USA: A&P to transfer US distribution to C&S Wholesale Grocers
Grocery chain the Great Atlantic & Pacific Tea Company (A&P) has entered into an agreement to transfer its US distribution operations and some warehouse facilities and related assets to C&S Wholesale Grocers, it said today (Wednesday).
The transition of property and operations is expected to begin in July and be completed in the autumn.
The agreement follows A&P's 10 May 10 announcement of plans to focus on future northeast US retail development by realizing the value of its Canadian company, divesting its Midwest operations, and pursuing supply chain and other cost reductions.
The company said the new long-term supply and logistics arrangement is expected to produce an estimated $40m in annualized savings, based on C&S's logistics expertise and purchasing efficiency, and the removal of internal costs associated with self-distribution.
"This agreement will expand our successful 20-year relationship with C&S," said Christian Haub, chairman and CEO of A&P. "It is a key step in our ongoing effort to reduce costs overall, and specifically to align our infrastructure to the 'New A&P' that will result from the completion of our announced restructuring plan. In addition, C&S's best-in-class expertise will enable our management to focus exclusively on the development and expansion of our fresh and discount retail formats."

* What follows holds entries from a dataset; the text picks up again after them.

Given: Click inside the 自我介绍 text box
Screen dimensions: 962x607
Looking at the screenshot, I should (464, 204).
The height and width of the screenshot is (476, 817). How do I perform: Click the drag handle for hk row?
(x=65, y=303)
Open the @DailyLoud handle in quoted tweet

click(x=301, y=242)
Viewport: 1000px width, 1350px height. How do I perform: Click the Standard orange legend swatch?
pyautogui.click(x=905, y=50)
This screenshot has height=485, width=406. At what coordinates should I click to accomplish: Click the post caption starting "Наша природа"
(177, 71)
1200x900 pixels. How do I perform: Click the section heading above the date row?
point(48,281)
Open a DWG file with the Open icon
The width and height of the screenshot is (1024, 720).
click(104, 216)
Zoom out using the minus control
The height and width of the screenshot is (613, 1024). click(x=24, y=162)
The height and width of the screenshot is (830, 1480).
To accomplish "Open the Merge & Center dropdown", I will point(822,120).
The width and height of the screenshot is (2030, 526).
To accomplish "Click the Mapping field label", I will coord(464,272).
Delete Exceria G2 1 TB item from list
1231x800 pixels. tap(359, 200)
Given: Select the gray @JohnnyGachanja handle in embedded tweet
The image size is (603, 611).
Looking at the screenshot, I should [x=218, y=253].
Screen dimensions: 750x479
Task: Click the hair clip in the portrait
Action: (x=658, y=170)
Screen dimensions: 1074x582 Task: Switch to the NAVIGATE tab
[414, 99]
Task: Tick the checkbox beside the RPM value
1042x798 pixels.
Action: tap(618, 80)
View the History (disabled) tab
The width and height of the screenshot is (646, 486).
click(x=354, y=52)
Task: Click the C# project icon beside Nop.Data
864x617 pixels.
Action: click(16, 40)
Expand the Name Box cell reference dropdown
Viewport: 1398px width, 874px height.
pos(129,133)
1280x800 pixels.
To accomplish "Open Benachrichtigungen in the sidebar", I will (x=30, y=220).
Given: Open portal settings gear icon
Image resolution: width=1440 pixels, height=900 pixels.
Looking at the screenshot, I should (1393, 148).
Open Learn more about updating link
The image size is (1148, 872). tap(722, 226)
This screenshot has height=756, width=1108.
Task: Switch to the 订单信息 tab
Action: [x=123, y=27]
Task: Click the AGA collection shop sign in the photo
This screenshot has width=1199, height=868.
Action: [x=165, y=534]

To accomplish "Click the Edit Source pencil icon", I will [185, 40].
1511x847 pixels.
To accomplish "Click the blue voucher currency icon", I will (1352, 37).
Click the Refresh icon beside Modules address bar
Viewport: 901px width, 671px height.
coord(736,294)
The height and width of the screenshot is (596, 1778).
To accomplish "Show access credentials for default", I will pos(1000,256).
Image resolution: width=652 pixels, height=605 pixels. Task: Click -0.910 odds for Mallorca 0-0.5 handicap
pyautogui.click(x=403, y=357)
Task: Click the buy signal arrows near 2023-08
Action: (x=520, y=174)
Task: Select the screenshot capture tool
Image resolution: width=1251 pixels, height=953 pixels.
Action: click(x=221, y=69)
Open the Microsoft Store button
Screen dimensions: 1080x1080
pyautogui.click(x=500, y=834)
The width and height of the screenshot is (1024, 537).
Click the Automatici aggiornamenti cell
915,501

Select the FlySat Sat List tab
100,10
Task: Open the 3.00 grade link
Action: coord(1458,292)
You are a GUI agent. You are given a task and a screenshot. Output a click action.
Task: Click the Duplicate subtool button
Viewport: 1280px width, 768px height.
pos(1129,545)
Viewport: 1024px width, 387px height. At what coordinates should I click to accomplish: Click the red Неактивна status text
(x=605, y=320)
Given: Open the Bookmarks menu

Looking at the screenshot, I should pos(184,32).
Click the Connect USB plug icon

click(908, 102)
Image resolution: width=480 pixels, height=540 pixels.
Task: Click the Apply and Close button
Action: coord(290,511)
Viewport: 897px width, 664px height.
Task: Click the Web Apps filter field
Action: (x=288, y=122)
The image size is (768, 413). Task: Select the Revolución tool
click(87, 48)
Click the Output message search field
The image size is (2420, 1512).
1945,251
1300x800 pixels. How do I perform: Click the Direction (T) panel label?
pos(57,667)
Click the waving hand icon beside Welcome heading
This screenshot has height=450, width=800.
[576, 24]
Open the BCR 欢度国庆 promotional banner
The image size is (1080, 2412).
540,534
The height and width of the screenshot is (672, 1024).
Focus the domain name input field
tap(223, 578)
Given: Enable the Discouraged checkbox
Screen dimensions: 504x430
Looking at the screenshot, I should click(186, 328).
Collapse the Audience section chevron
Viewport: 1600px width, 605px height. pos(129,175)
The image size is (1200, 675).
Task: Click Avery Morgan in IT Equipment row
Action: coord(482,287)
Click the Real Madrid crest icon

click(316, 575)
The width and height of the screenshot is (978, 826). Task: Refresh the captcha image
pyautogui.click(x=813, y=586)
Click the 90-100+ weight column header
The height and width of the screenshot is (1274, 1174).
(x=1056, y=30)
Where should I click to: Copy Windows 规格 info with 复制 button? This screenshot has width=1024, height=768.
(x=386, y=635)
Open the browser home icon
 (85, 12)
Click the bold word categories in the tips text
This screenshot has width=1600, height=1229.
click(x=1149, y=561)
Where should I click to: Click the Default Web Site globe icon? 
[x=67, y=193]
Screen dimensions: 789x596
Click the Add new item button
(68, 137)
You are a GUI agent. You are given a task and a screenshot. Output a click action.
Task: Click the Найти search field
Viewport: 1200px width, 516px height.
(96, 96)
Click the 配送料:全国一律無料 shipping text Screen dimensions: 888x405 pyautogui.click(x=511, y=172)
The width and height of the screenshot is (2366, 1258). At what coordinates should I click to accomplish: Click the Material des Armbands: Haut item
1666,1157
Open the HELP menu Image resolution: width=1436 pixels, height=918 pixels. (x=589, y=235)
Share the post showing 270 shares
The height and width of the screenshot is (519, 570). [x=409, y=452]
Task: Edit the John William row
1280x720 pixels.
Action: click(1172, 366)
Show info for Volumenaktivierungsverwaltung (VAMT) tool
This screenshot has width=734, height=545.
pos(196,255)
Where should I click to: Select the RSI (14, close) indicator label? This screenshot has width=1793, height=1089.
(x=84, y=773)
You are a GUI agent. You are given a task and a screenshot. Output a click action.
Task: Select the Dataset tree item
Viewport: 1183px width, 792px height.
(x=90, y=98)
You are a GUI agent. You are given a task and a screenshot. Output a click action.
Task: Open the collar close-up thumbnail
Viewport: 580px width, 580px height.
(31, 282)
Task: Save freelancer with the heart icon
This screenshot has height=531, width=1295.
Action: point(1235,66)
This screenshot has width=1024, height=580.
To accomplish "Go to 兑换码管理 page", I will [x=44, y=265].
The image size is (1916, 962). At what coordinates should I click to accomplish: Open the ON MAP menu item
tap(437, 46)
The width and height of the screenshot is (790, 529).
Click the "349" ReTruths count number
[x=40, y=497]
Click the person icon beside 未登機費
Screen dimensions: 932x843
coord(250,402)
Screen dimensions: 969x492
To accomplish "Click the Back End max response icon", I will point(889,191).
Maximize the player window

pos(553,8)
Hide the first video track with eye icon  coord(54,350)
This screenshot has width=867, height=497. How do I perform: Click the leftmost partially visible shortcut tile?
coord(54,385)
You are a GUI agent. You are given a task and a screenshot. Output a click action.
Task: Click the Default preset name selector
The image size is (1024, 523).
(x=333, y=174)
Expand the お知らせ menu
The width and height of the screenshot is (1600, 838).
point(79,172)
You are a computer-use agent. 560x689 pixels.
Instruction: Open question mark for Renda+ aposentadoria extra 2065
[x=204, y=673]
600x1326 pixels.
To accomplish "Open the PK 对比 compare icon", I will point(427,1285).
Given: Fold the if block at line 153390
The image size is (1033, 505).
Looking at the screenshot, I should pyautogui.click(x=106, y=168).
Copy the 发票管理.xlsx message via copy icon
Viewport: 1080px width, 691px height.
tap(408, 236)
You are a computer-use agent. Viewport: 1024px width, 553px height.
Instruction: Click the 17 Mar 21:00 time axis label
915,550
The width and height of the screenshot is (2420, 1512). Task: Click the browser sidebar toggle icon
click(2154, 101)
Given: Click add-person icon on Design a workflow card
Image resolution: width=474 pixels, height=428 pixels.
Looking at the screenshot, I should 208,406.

The Company said that due to the scope of C&S's existing distribution network, A&P-operated facilities in Edison, New Jersey and The Bronx, New York will not be transferred as part of the transaction, and are slated to be closed. A&P is also pursuing the sale of its Michigan warehouses separately, as part of its Midwest divestiture plan.
A&P said that it expects to incur costs of $65-75m, related to the distribution changeover during the first half of this fiscal year. Including a one-time reduction in working capital and the sale of certain assets as a part of this transaction, the Company anticipates an immediate positive impact on cash.
"While we regret the impact of this decision on the associates most affected, we emphasize its necessity for the long-term viability of our company," Haub said. "It is consistent with our objective of returning to profitability by fiscal 2007, and growing our business in our core northeast markets going forward."